Segment Open
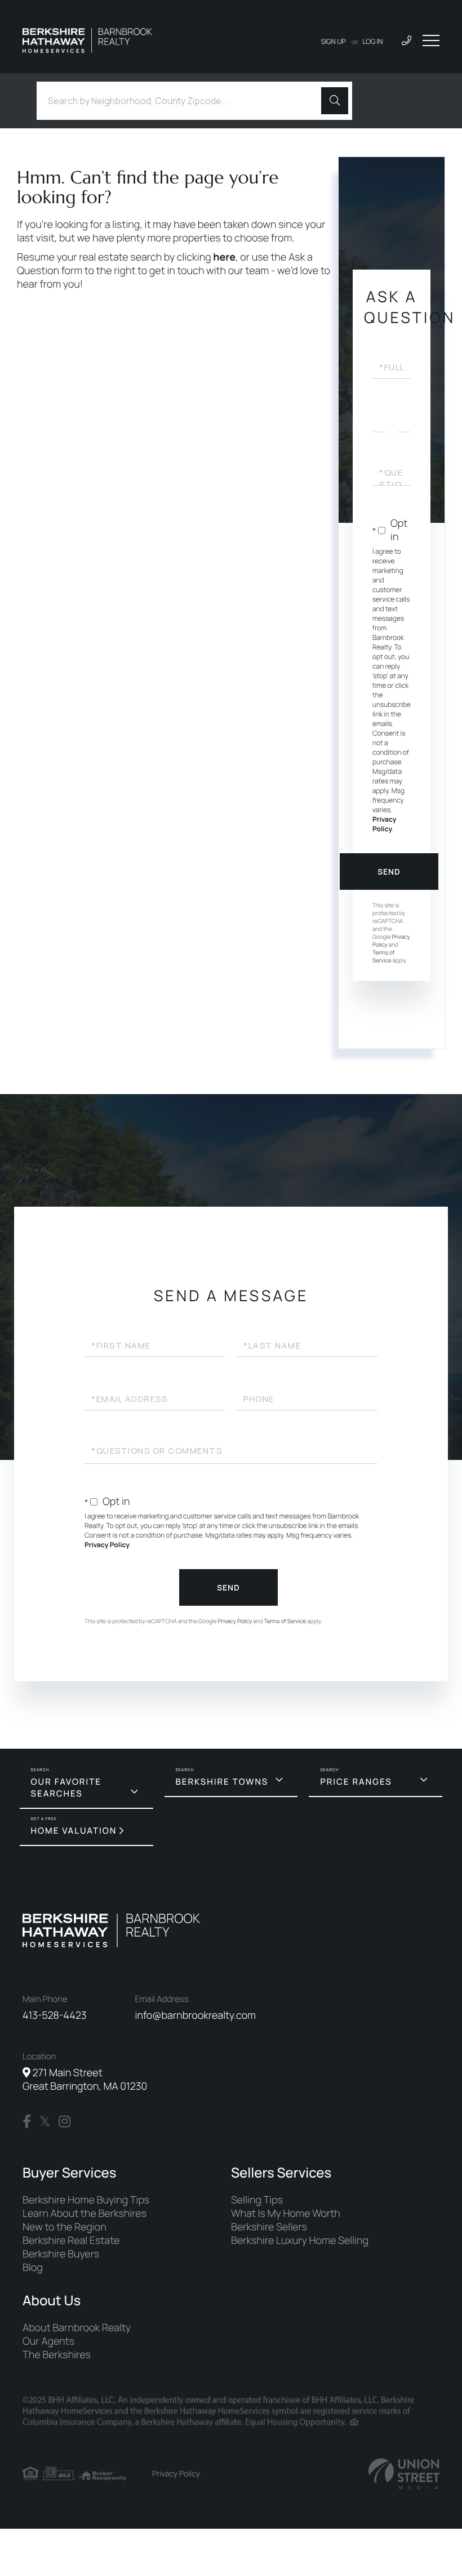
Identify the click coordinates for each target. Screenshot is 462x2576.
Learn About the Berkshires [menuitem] (84, 2213)
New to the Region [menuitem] (64, 2227)
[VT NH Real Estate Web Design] (403, 2473)
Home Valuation (74, 1830)
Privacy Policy (384, 824)
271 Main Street (85, 2079)
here (224, 257)
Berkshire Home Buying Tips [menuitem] (86, 2200)
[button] (334, 100)
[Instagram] (64, 2122)
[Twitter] (44, 2122)
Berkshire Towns (222, 1781)
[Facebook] (27, 2122)
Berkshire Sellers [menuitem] (269, 2227)
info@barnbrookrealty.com (195, 2015)
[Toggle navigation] (431, 40)
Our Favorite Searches (66, 1787)
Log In (373, 41)
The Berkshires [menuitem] (57, 2355)
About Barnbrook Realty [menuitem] (77, 2328)
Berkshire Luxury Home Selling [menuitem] (299, 2240)
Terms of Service (383, 956)
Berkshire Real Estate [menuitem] (71, 2240)
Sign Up (333, 41)
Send (389, 871)
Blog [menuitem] (33, 2267)
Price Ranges (356, 1781)
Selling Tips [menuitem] (257, 2200)
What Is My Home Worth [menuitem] (285, 2213)
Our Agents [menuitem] (48, 2341)
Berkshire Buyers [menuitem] (61, 2254)
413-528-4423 (55, 2015)
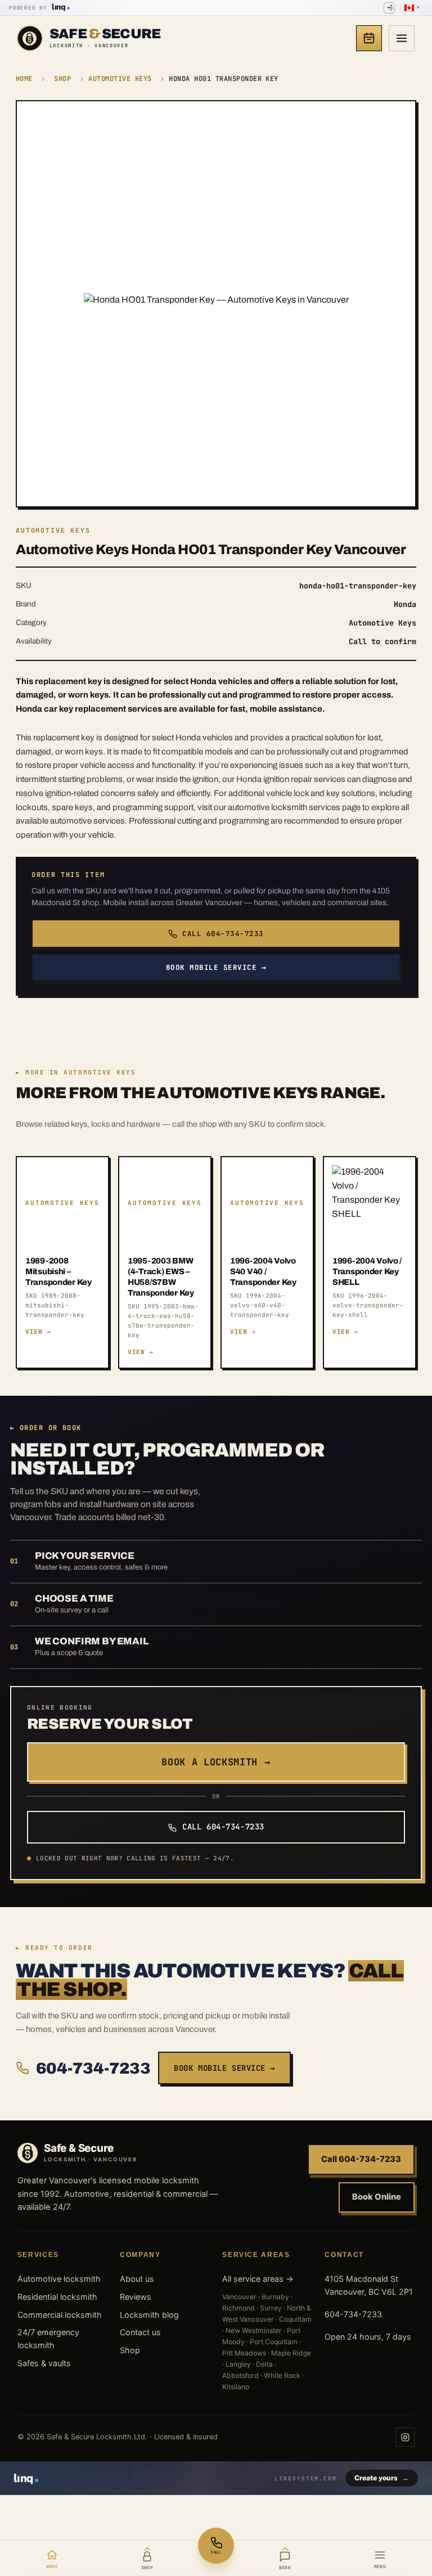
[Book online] (369, 38)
Segment Closed
### [AIM OF THE EXERCISE]
In the records above, locate the lines holding the word "About". Copy each of them.

### [ANSWER TO THIS TASK]
Learn About the Berkshires [menuitem] (84, 2213)
About Barnbrook Realty [menuitem] (77, 2328)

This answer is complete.